• [WORK TASK] Each line below from the one containing "The width and height of the screenshot is (720, 379)." through the one containing "Given: Click the smiley face signal icon" is to be given again exactly, and no line outside that span.

• [EXERCISE DATA]

§

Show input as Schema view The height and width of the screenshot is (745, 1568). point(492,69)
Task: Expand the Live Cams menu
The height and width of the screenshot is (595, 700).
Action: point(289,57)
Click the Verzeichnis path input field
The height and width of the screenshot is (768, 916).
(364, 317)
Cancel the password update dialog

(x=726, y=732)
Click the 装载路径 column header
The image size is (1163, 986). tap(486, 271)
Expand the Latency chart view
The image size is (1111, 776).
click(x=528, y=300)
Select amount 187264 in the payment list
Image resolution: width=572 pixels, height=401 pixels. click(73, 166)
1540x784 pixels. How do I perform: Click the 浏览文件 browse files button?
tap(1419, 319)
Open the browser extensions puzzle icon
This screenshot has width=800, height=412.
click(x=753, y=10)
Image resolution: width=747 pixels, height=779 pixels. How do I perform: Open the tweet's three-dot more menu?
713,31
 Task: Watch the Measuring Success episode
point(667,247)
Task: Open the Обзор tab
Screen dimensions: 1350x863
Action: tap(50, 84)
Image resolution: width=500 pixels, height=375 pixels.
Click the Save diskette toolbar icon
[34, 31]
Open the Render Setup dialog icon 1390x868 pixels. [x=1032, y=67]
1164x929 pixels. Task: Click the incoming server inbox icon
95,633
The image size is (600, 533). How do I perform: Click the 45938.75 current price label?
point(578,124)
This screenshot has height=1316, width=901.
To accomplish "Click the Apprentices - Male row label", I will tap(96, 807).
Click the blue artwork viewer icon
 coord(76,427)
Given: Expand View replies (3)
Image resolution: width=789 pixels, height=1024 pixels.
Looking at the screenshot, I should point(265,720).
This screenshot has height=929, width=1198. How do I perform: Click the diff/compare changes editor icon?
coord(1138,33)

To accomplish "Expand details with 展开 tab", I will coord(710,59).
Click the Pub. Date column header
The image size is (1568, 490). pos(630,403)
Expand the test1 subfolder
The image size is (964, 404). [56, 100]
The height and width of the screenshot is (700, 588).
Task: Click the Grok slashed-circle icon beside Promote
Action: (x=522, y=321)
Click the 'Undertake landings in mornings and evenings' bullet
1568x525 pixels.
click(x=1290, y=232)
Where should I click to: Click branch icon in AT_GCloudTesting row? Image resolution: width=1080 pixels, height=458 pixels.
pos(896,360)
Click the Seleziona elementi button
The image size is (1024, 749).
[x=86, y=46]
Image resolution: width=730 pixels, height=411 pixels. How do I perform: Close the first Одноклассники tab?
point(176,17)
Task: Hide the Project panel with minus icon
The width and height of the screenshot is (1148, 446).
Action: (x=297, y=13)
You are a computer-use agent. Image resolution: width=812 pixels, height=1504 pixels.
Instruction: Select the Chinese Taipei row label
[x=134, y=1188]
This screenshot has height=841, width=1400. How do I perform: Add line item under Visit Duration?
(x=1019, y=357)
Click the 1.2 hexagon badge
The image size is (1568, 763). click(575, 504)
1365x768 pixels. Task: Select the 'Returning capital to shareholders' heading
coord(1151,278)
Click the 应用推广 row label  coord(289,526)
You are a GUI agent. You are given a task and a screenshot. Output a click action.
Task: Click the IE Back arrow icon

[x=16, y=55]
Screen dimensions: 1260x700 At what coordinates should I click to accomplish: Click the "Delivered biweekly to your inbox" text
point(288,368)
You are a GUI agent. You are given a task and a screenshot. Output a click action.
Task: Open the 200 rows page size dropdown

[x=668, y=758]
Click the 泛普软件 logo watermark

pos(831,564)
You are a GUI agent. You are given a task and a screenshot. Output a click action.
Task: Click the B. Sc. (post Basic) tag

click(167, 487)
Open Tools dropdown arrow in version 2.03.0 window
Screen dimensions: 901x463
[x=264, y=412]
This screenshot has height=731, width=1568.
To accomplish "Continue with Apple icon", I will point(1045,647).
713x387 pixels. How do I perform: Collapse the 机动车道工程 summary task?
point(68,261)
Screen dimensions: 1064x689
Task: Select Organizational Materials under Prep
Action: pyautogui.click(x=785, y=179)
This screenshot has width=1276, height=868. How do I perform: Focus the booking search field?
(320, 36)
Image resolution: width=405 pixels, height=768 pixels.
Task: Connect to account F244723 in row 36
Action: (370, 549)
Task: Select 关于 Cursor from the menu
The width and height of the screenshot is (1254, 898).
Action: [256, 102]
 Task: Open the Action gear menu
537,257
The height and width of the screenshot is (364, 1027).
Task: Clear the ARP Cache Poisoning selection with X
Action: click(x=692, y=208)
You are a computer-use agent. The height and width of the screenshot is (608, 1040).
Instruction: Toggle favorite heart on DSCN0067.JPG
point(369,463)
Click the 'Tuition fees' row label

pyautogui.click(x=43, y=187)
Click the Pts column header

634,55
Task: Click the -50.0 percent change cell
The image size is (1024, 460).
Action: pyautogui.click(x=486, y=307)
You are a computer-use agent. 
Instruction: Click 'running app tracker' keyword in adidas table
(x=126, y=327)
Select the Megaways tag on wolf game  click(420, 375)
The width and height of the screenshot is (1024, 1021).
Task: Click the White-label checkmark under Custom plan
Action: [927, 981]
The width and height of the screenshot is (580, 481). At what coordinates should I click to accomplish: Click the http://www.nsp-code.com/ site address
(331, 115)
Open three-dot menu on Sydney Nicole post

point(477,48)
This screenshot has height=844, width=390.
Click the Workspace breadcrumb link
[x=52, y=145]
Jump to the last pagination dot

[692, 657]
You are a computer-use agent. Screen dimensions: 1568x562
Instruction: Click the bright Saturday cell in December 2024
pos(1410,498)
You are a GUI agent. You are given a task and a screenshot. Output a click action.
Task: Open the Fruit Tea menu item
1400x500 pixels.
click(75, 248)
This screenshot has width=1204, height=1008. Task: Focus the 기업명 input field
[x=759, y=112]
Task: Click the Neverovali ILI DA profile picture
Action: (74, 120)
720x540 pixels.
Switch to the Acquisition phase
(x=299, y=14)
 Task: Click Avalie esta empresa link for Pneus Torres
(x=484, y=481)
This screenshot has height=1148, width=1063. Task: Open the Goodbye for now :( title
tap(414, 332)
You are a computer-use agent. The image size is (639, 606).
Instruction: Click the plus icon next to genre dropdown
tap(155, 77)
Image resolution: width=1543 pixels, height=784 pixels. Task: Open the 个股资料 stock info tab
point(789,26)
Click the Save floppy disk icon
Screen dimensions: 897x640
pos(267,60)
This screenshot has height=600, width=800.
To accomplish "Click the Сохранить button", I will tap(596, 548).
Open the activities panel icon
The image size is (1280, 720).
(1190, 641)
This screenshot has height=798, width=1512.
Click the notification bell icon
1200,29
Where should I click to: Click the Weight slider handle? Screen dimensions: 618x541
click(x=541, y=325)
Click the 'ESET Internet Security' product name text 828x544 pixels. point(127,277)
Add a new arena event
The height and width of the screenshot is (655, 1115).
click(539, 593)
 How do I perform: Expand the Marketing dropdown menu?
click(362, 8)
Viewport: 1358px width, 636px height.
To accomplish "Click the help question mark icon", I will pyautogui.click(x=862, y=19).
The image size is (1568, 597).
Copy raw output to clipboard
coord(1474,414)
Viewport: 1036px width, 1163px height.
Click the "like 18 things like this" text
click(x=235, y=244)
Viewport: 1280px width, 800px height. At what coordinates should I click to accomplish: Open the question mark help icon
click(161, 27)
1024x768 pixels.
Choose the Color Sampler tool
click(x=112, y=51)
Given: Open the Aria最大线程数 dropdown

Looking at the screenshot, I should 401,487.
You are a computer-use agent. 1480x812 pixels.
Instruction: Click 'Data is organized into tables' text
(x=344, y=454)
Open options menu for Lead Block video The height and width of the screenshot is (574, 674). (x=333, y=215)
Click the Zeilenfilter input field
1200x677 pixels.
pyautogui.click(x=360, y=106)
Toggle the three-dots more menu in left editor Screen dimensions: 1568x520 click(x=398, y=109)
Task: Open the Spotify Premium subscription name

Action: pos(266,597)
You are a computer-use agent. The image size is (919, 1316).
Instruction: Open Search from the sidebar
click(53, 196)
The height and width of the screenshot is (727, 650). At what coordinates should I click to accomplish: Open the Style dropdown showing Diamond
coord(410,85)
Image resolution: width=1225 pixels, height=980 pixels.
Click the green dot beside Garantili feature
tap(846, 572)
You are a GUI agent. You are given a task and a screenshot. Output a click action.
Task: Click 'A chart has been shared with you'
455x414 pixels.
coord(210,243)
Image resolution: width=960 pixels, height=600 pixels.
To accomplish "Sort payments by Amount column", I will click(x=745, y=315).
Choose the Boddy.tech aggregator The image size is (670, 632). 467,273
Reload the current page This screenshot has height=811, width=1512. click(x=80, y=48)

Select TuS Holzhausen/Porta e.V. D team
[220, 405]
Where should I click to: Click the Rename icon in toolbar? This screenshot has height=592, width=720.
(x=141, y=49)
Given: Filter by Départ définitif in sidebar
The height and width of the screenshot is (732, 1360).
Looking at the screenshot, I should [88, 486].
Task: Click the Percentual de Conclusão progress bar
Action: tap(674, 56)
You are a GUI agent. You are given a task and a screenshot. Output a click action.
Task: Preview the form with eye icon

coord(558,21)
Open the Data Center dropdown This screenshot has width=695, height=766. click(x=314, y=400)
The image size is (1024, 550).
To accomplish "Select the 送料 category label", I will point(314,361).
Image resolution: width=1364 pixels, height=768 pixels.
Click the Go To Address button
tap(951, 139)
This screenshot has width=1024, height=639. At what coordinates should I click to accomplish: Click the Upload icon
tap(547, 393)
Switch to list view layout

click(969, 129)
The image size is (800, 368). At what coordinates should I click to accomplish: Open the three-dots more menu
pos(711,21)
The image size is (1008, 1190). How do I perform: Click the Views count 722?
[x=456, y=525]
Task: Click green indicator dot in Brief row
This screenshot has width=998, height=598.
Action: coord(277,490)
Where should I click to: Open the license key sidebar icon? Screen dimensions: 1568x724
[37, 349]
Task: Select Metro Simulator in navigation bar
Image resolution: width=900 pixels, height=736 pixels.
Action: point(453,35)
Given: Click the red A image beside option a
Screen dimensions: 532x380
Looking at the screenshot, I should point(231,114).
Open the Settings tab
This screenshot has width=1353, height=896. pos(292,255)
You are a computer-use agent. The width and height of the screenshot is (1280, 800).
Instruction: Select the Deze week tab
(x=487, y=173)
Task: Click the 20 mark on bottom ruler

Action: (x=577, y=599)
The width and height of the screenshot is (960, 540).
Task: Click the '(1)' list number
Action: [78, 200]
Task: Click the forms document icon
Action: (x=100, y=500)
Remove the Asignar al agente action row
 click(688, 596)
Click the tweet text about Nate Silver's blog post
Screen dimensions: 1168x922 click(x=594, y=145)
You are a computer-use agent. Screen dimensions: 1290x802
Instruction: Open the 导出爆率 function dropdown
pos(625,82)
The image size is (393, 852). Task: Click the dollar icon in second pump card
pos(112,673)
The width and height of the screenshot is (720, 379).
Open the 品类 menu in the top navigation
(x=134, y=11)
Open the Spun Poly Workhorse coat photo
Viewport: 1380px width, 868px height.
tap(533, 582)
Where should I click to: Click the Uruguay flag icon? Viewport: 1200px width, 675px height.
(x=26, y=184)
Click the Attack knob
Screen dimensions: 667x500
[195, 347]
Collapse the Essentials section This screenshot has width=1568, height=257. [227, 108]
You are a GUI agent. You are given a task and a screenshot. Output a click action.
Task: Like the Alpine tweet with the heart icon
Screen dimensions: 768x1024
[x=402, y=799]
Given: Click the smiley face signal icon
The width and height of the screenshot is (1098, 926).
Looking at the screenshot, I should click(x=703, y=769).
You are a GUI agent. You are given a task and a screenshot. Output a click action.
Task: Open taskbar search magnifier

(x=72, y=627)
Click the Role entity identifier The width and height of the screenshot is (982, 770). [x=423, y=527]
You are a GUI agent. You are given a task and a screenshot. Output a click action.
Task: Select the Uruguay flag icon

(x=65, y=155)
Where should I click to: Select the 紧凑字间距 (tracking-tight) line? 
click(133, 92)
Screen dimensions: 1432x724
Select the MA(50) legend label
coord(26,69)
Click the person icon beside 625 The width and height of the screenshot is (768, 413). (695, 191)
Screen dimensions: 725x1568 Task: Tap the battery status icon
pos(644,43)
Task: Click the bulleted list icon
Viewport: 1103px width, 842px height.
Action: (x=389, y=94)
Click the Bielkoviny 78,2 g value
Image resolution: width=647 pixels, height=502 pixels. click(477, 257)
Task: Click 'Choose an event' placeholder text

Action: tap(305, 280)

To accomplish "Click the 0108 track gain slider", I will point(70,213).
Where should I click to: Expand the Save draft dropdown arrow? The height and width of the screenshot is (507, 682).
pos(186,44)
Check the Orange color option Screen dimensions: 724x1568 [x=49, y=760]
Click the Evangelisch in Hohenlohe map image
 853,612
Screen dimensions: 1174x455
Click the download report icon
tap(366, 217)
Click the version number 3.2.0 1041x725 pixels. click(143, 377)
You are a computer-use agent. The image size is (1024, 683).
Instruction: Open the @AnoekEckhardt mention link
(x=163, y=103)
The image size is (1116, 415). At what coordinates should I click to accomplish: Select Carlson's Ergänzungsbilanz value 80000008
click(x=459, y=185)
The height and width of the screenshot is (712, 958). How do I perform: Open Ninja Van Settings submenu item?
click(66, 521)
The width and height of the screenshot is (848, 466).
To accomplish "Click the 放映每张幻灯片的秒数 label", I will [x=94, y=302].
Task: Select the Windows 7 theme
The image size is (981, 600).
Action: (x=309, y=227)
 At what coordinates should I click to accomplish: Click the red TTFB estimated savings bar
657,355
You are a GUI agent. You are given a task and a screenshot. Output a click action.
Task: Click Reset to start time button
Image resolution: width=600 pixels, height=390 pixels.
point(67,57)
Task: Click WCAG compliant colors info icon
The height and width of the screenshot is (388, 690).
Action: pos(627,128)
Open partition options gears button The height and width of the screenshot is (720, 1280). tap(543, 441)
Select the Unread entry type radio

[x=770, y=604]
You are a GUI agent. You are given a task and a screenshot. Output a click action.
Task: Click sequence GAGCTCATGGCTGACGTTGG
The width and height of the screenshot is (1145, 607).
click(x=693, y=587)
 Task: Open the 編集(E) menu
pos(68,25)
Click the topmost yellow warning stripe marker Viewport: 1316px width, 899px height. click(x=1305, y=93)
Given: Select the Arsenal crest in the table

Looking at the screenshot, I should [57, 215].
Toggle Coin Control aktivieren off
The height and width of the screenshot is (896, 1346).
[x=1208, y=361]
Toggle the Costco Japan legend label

§

• [PROBLEM SOLUTION]
The width and height of the screenshot is (720, 379).
Open the 品类 menu in the top navigation
(x=134, y=11)
Open the Spun Poly Workhorse coat photo
Viewport: 1380px width, 868px height.
tap(533, 582)
Where should I click to: Click the Uruguay flag icon? Viewport: 1200px width, 675px height.
(x=26, y=184)
Click the Attack knob
Screen dimensions: 667x500
[195, 347]
Collapse the Essentials section This screenshot has width=1568, height=257. [227, 108]
You are a GUI agent. You are given a task and a screenshot. Output a click action.
Task: Like the Alpine tweet with the heart icon
Screen dimensions: 768x1024
[x=402, y=799]
Given: Click the smiley face signal icon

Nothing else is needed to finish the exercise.